Med residents are taxable employees, Supreme Court rules

Got this today from the Associated Press. University of Minnesota's response follows. (Note: Residents won't be paying any more than they already have. See last paragraph in U's response.)

The Supreme Court ruled Tuesday that medical residents should be considered employees when it comes to collecting Social Security taxes.

The high court said that the IRS did not have to refund tax money collected by the Mayo Foundation of Rochester, Minn., and the University of Minnesota Medical residents, doctors still in training, routinely work in hospitals and pay income taxes. But Mayo officials argued that residents fall under a Social Security tax exemption for student employees whose work is part of their education.

The Treasury Department took away that exemption in 2004 for medical students who work more than 40 hours per week. The Obama administration said that Social Security taxes for medical residents can be as much as $700 million a year.

Mayo Clinic officials wanted the court to overturn a federal appeals court ruling and restore the student exemption for medical residents. It also wanted a refund of the money it had withheld and paid to the IRS on its residents' stipends during the second quarter of 2005.

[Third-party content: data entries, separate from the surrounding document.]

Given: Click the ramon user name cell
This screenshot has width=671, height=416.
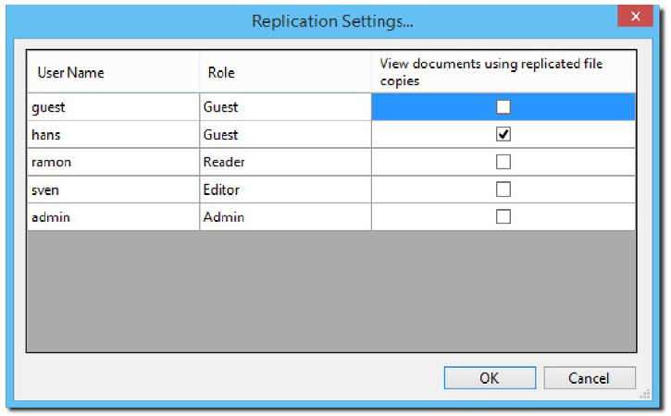Looking at the screenshot, I should [112, 163].
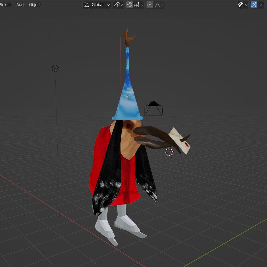
Task: Open the proportional editing falloff curve
Action: (x=159, y=5)
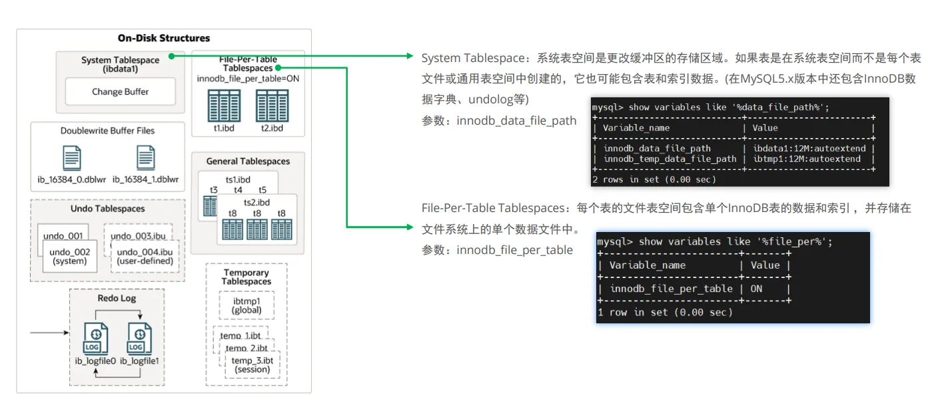Screen dimensions: 950x410
Task: Click the innodb_file_per_table=ON label in diagram
Action: click(x=247, y=79)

In arguments before the Supreme Court, Mayo's lawyer, former solicitor general Theodore Olson, argued that the IRS' decision that anyone who works over 40 hours a week at a hospital can no longer be classified as a student was arbitrary and capricious.

But the high court ruled unanimously that the Treasury Department had the right to take away the exemption.

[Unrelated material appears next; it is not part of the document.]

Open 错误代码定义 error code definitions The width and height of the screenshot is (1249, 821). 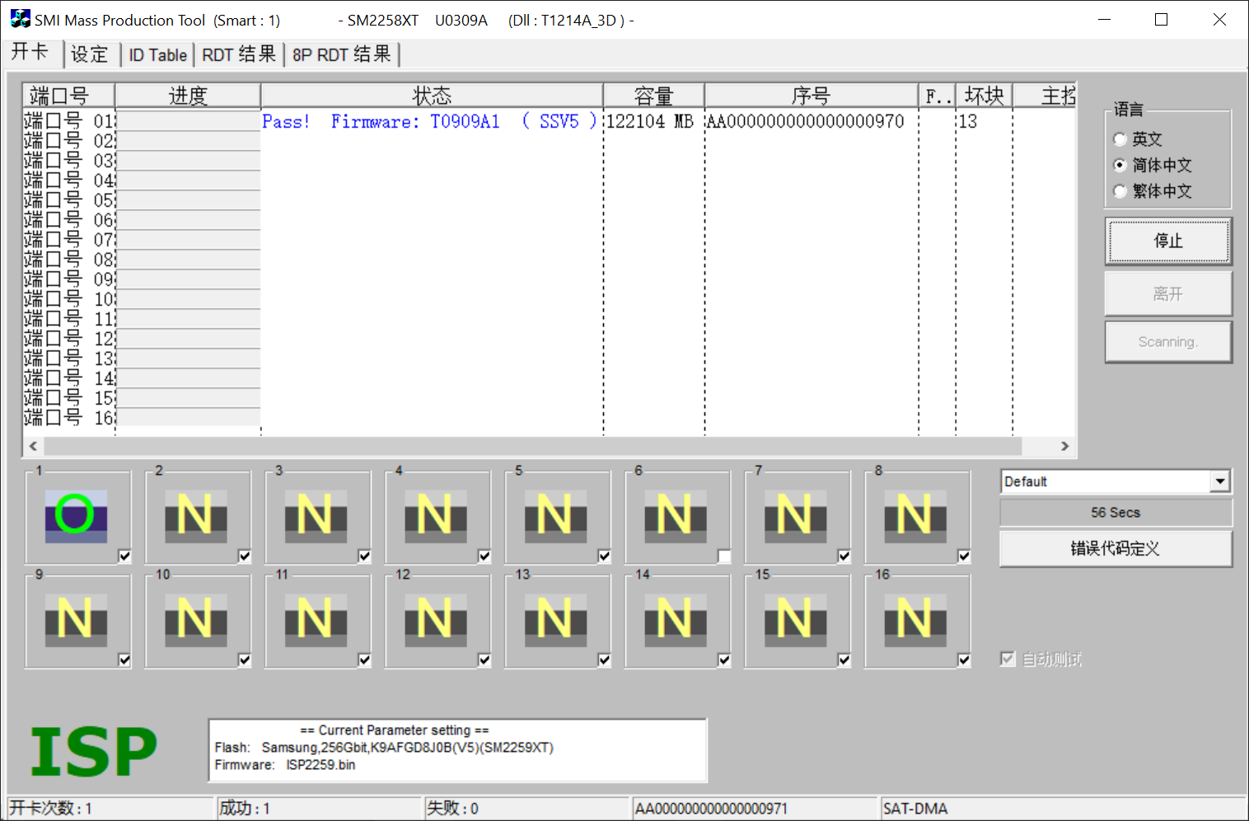point(1115,549)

"The department certainly did not act irrationally in concluding that these doctors - 'who work long hours, serve as high skilled professionals, and typically share some or all of the terms of employment of career employees' - are the kind of workers that Congress intended to both contribute and benefit from the Social

Security system," said Chief Justice John Roberts, who wrote the opinion for the court.

Justice Elena Kagan did not take part in the case because she signed the government's brief defending the IRS' position.

The U's response:

The University of Minnesota’s general counsel, Mark Rotenberg, expressed disappointment in today’s U.S. Supreme Court decision regarding FICA taxation of medical residents (Mayo et al. vs. United States), an issue that has been litigated since the 1990’s. At issue is whether medical residents are considered students for purposes of paying FICA taxes.

"The university is disappointed in the outcome of this case, in which we sought to protect our medical residents' stipends from FICA taxation,” said Rotenberg. “Although the Court recognized that medical residents are engaged in valuable educational pursuits, the Justices decided to defer to the Internal Revenue Service's rigid rule that residents cannot possibly qualify as students under the FICA law if they work 40 hours or more per week in their residency program."

Theodore B. Olson, counsel for the university and the Mayo Clinic, added, “We are disappointed that the Supreme Court decided to uphold the Treasury Department's exclusion of medical residents from the scope of the Student Exemption enacted by Congress. As the Court itself acknowledged, medical residents are engaged in a formal and structured educational program that is an indispensable component of their medical training. The Treasury Department's regulation overlooks the important educational pursuits in which residents are engaged."

Because the university and its medical residents have been paying FICA taxes since 2005, medical residents will see no impact on their paychecks because of the decision. Had the university prevailed, however, university officials estimate that the institution and its medical residents could have received over $24 million in refunded FICA taxes since 2005.